By encryptkeeper on 7/9/2009 2:31:57 PM , Rating: 2
quote:
A fuel cell, urine-powered vehicle could theoretically travel 90 miles per gallon.

That's alot of pee you'd need.


So peeing in someone's gas tank won't be a practical joke anymore? Man, nothing is fun these days...


By Nobleman00 on 7/9/2009 6:02:23 PM , Rating: 2
How do you test the quality of the pee? How do I know I'm getting regular, plus, or premium pee?


By jf79 on 7/11/2009 12:10:05 AM , Rating: 2
I've heard of Mercedes working on a car that uses urea.


I'm interested in seeing
By amanojaku on 7/9/2009 8:07:36 AM , Rating: 2
How well this works out. If it's successful I wonder if there could be applications on other materials, such as silicon or graphene. Imagine self-healing computers. Then you could really wait to upgrade at your convenience!




Curious
By shazbotron on 7/9/2009 10:55:53 AM , Rating: 2
quote:
However, three key challenges exists for the hydrogen economy -- production, storage and distribution.

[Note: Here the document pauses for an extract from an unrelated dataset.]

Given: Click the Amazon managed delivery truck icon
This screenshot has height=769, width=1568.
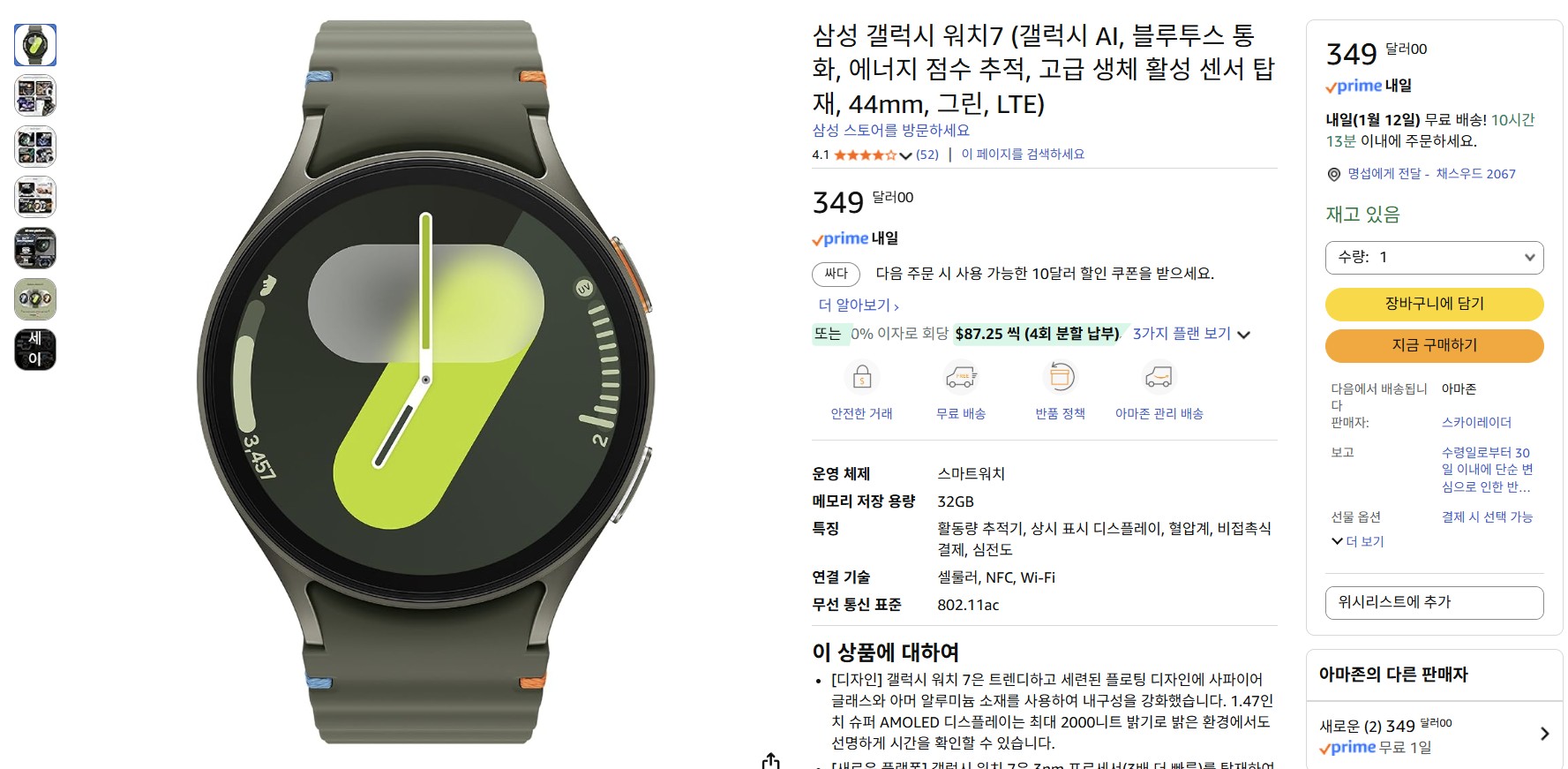Looking at the screenshot, I should tap(1159, 377).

You're right, those are key challenges. Only the entire backend of a product being readily available for consumption.

Another 'key challenge' perhaps could be the lack of availability of products that consume hydrogen?




V-Power for Hydrogen?
By Roffles on 7/9/2009 11:16:08 AM , Rating: 2
So instead of breathing all the chemicals that come from exhausted gasoline, we can now look forward to a future of breathing alane and the chemicals that preserve alane? Could someone clarify this for me?




Great news
By karkas on 7/10/2009 6:22:52 PM , Rating: 2
This is really good news. Of all the "renewable" energy sources hydrogen is the only one that actually makes some feasible sense.

While I have deep skepticism about the wild claims of the AGW community, the appeal of a hydrogen economy is very enticing indeed.